Describe the symptoms of duodenal ulceration

Asymptomatic (50%)
Epigastric pain (before meals or at night)
-Relieved by eating

14

Name 2 types of atypical peptic ulceration

Ectopic gastric mucosa in Meckel's diverticulum
Zollinger-Ellison syndrome: non-beta islet cell gastrinoma of the pancreas

15

Differentiate between gastric and duodenal ulcerations

Gastric: Pain precipitated by food, weight loss, anorexia

Duodenal: Central back pain relieved by food, often occurs at night and early hours of morning

16

How is peptic ulcer disease investigated?

Gastroscopy*
Barium meal
Urease breath test - detect H. pylori
Fasting serum gastrin levels - suspected hypergastrinaemia e.g.
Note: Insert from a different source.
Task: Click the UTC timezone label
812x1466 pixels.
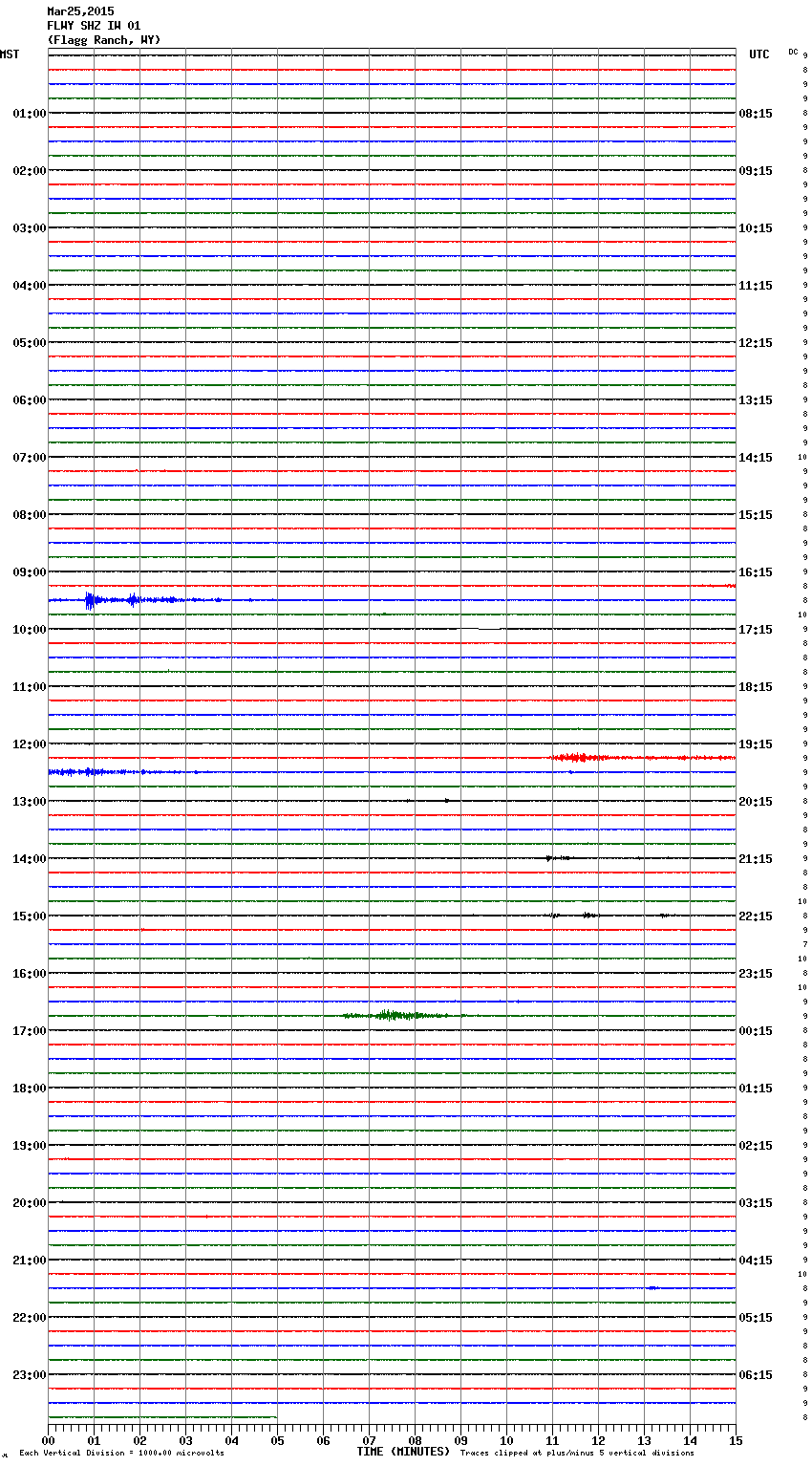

ZES
Hypercalcaemia

17

Name 3 complications of peptic ulcer disease

Acute upper GI bleeding
Iron deficiency anaemia
Perforation
Gastric outlet obstruction

18

Outline the management of peptic ulcer disease

Lifestyle: Alcohol and smoking cessation, avoid trigger foods, stress management

Medical: Avoid NSAIDs and aspirin, H. pylori eradication if needed, low-dose PPI or standard-dose H2RA, antacids

Surgical: Pyloroplasty +- selective vagotomy, partial gastrectomy

19

What are the surgical indications for peptic ulcer disease?

Failure to respond to maximal medical treatment
Complications: bleeding, perforation, pyloric stenosis
Gastric outflow obstruction not responsive/suitable for balloon dilatation

20

Name 3 causes of acute upper GI perforation

Duodenal ulceration
Gastric ulceration (usually anterior prepyloric)
Gastric carcinoma
Traumatic injury
Ischaemia (usually secondary to gastric volvulus)

21

Name 3 symptoms seen in acute upper GI perforation

Acute onset upper abdominal pain
-Severe constant pain that worsens with breathing and movement, may radiate to back or shoulders
Prodrome of upper abdominal pain ➔ ulceration
Copious vomiting and distension ➔ volvulus
Prodromal weight loss, dyspepsia, anorexia ➔ carcinoma

22

Name 3 signs seen in acute upper GI perforation

Generalised peritonism: washboard rigidity, guarding, tenderness, Rovsing's sign
Localised peritonism
Distension
Systemic: mild fever, pallor, tachycardia, hypotension

23

How can GI perforation be confirmed?

Erect CXR for pneumoperitoneum
CT scan

24

Outline the definitive management of upper GI perforation

Duodenal ulcer ➔ Omental patch + H. pylori eradication, partial gastrectomy +- vagotomy if recurrent
Gastric ulcer ➔ Omental patch if prepyloric (type II), local excision and sutured closure if body (type I)
Gastric carcinoma ➔ Partial gastrectomy
Traumatic ➔ Sutured closure
Ischaemic volvulus ➔ Subtotal gastrectomy

25

When is conservative management of upper GI perforation appropriate?

Patient declines surgery
Patient unlikely to survive surgery
Haemodynamically stable with small perforation (sealed at presentation) and no signs of peritonism

26

Outline conservative management of upper GI perforation

IV PPI
Limited oral intake
Active physiotherapy
H. pylori eradication

27

Describe the epidemiology of gastric cancer

5th commonest cancer in the world
3rd leading cause of cancer death worldwide

28

Name 3 types of gastric cancer

Adenocarcinoma*
Leiomyosarcoma
GI stromal tumour
Carcinoid tumour
Lymphoma

29

Describe the epidemiology of gastric adenocarcinoma

Commonest age >50s (95% occur in over 55s)
M>F 3:1

30

List 35risk factors for gastric cancer

Increasing age esp >45
Male
H. pylori
Diet: rich in nitrosamines, low in fruit and veg
Smoking
Chronic atrophic gastritis
Family history
Blood group A (RR 1.2)

31

Name 4 symptoms of gastric cancer

Dyspepsia
Weight loss, anorexia, and lethargy
Abdominal pain
Iron deficiency anaemia
Upper GI bleeding
Dysphagia (uncommon unless involving gastro-oesophageal junction)

32

Name 2 signs of gastric cancer

Weight loss
Palpable epigastric mass
Troisier's sign (palpable left supraclavicular LN) ➔ metastases

33

How is gastric cancer investigated?

FBC and LFTs
Endoscopy
Barium swallow

34

Where does gastric cancer commonly metastasise?

Lungs
Liver
Lymph nodes
Oesophagus
(Krukenberg tumour of the ovaries)

Indicted by Troisier's sign

35

What is the prognosis of gastric cancer in the UK?

Majority of gastric cancers are metastatic or unresectable upon presentation.

36

Outline the management of gastric cancer

Majority unfit for surgery, treatment is palliative chemo.